After a whole day of worky things I can’t tell you about we were famished! Hungry in Japanese is sashimi, right? Maybe not, but it should be. Our Japanese hosts reserved a private room for dinner:


Very cozy. As the restaurant’s web site says:

The private room becomes your stand-type digging so you do loose and relaxed.

So true! Every time you sit down to eat, at every restaurant in Tokyo, they give you oshibori — a warm towel or a wet-wipe to clean your hands with. So you do loose and relaxed!

And the sashimi was just as digging. The wasabi was different than I’d had before, much lighter in texture, almost grainy. One of ourJapanese hosts showed us how he eats it. He doesn’t mix it in the soy — he takes a pinch of wasabi with his chopsticks, then grabs the sashimi and dips it in soy sauce. The taste is more complex, since the wasabi and soy aren’t mixed. Try it! So loose and relaxed, you will be digging!


We also had shabu-shabu, which is a dish you cook for yourself at the table. They bring in a big bowl of piping hot broth and gint plates of vegetables and raw fish or meat. You grab it with your chopsticks and swish it through the broth back and forth — shabu-shabu — it’s an onomatopoeia. Also, it’s oishii!

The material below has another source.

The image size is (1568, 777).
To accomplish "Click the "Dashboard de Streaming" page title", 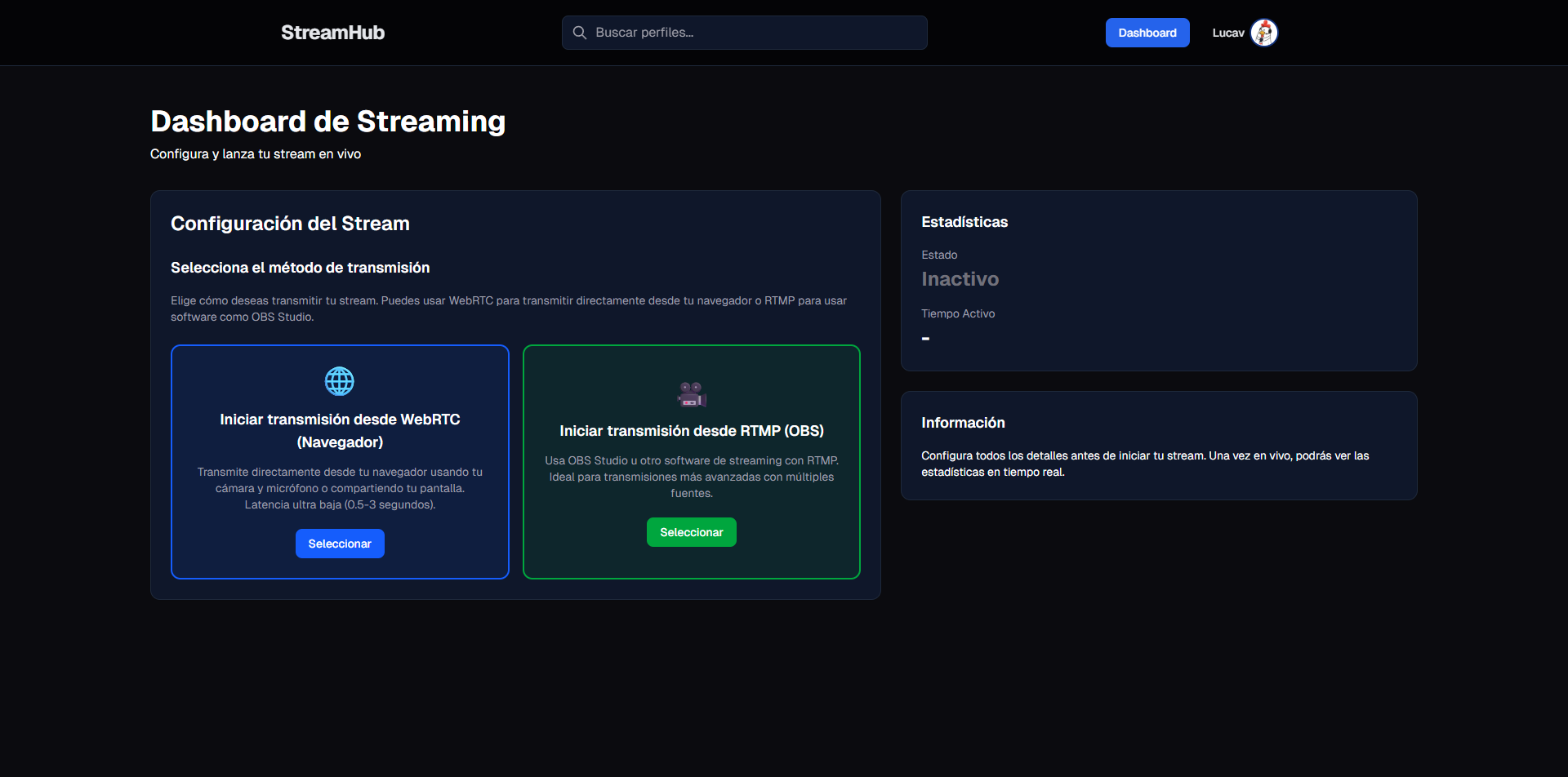I will [327, 122].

And you know what they eat for breakfast? Japanese food! But they just call it food.


The hotel had a classy buffet — I know that sounds like an oxymoron but it’s true. On one side they had American food: scrambled eggs, potatoes, waffles, assorted meatpiles, killer French toast, fresh-squeezed OJ, homemade yogurt, even an omelet station manned by a chef. On the other side everything was Japanese: various pickled vegetables, seaweed salad, radish salads, even iceplant salad. Lots of things I’ve never had before. Most of which I liked.

This was a lunch I had, a bento (sort of) called kaisen:


You put rice in a bowl, then fish on top, then all kids of other tasty bizarreness, then pour tea over it. I wasn’t sure if I was supposed to eat it with the little wooden spoon or chopsticks, so I did the combo move, to make sure I was doing something right half the time. That’s just good policy.


We didn’t have Japanese food the whole time. The night before a coworker was craving wine so we stopped at an Italian restaurant and had a delizioso Italian dinner, but you know what that stuff looks like so…  Oh, we also had dinner at the hotel where “Lost In Translation” was filmed… but that place is its own story…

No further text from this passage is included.